To challenge the conventional retrospective format, the exhibition includes works by five contemporary Greek artists – Nikos Arvanitis, Paky Vlassopoulou, Iris and Leda Lykourioti (A Whale’s Architects), Kostas Bassanos, and Yiannis Papadopoulos – whose practices resonate with Theodoros’ concerns. The exhibition’s scenography, designed by architect Yannis Arvanitis, organizes works in flowing, interconnected spaces that culminate in a dynamic environment where artworks and visitors coexist.

Photo by Paris Tavitian

Photo by Paris Tavitian
Featured Artist: Theodoros (Papadimitriou)
Born: 1931, Agrinio, Greece | Died: 2018, Athens
Studied at the Athens School of Fine Arts and in Paris at the École nationale supérieure des beaux-arts and Académie du Feu. He taught at California State University and later at the National Technical University of Athens. Theodoros participated in Europalia Brussels (1982), major Greek and international exhibitions, and staged numerous solo shows including his 1984 retrospective Journey’s Marks, Traces of Touch – Objects, 1953-1983 at the National Gallery, Athens. He bequeathed 110 works and his studio to EMΣΤ..
📍 Floor 2
Hadassah Emmerich: Epicurean Eden – Ongoing
Exhibition Cycle: WHAT IF WOMEN RULED THE WORLD? Part 2
Hadassah Emmerich is known for her exuberant paintings, collages, and murals that weave stylized representations of exotic fruit, body parts, and vegetal elements into bold, fluid compositions. Her work explores the body, identity, and the commodification of desire, blending sensuality with a kaleidoscopic, post-Internet aesthetic. Emmerich has developed a distinctive technique using vinyl cut-outs covered in ink and impressed onto canvas or walls, creating immersive patterns that reference advertising, Pop Art, and contemporary visual culture.
For her first presentation in Greece, Emmerich has created a new installation transforming the museum’s ground floor frieze and Education Department space, producing an immersive and colorful environment that is both visually striking and child-friendly.
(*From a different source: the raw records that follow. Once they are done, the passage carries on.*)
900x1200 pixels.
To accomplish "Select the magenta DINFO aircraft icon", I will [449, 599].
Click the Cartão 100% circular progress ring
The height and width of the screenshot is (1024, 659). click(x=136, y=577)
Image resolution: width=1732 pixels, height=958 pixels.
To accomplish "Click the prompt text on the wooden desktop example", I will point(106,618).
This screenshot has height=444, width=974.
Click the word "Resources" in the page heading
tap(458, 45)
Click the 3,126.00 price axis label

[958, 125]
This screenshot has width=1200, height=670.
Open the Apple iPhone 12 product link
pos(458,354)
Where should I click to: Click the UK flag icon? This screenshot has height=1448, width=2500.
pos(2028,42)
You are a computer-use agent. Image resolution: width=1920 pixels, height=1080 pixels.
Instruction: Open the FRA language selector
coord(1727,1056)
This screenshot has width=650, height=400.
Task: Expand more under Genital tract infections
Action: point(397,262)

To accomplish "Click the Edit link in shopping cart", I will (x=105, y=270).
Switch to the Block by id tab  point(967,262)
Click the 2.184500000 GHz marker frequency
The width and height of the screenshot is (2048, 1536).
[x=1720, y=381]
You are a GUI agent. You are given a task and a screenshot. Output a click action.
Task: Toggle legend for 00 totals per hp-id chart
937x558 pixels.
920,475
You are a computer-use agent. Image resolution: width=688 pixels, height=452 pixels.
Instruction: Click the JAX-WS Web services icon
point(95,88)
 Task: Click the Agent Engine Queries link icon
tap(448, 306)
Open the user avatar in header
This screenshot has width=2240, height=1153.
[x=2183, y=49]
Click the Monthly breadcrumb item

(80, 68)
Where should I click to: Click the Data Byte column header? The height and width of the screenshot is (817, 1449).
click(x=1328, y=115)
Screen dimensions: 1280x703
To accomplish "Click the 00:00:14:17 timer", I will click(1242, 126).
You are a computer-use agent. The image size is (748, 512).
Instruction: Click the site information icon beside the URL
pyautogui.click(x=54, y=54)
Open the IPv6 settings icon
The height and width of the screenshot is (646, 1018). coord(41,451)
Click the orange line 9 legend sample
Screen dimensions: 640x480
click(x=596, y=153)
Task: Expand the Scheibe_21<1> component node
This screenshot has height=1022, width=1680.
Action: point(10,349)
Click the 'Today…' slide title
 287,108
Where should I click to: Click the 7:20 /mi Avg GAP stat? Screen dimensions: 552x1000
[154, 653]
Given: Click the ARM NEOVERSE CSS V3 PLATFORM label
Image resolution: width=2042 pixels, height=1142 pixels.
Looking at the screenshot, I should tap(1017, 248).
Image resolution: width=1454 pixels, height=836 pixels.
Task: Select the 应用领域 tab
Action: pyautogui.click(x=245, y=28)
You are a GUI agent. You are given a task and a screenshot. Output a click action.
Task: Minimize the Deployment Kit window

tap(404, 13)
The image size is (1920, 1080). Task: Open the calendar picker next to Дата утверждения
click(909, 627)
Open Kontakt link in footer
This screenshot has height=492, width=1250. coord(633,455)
Artistic production | Coordination: Yannis Arvanitis
Featured Artist: Hadassah Emmerich
Studied at the Academy of Fine Arts, Maastricht, HISK Flanders, and Goldsmiths College, London. Recent exhibitions include Skin of the Shapeshifter (SUPRAINFINIT, Bucharest, 2023), Botanical Body Bliss (Galerie Ron Mandos, Amsterdam, 2023), False Flat (Bonnefanten Museum, Maastricht, 2022), and Abrasive Paradise (Kunsthal KAdE, Amersfoort, 2022). Her work is included in public collections such as the Rijksmuseum, Amsterdam, Bonnefanten Museum, Maastricht, MuZee, Oostende, and the Flemish Parliament, among others.
📍 Foyer and Education Space – Mezzanine
Visitor Tips for EMST in Athens
- Location: EMST is at Fix, next to the Syngrou-Fix metro station, making it easily accessible for expats and visitors.
- Tickets & Opening Hours: Check the official EMST website for updated opening hours, ticket prices, and guided tours.
- Plan Your Visit: Organise your itinerary to see exhibitions in order of closing dates, ensuring you don’t miss the shows ending soonest.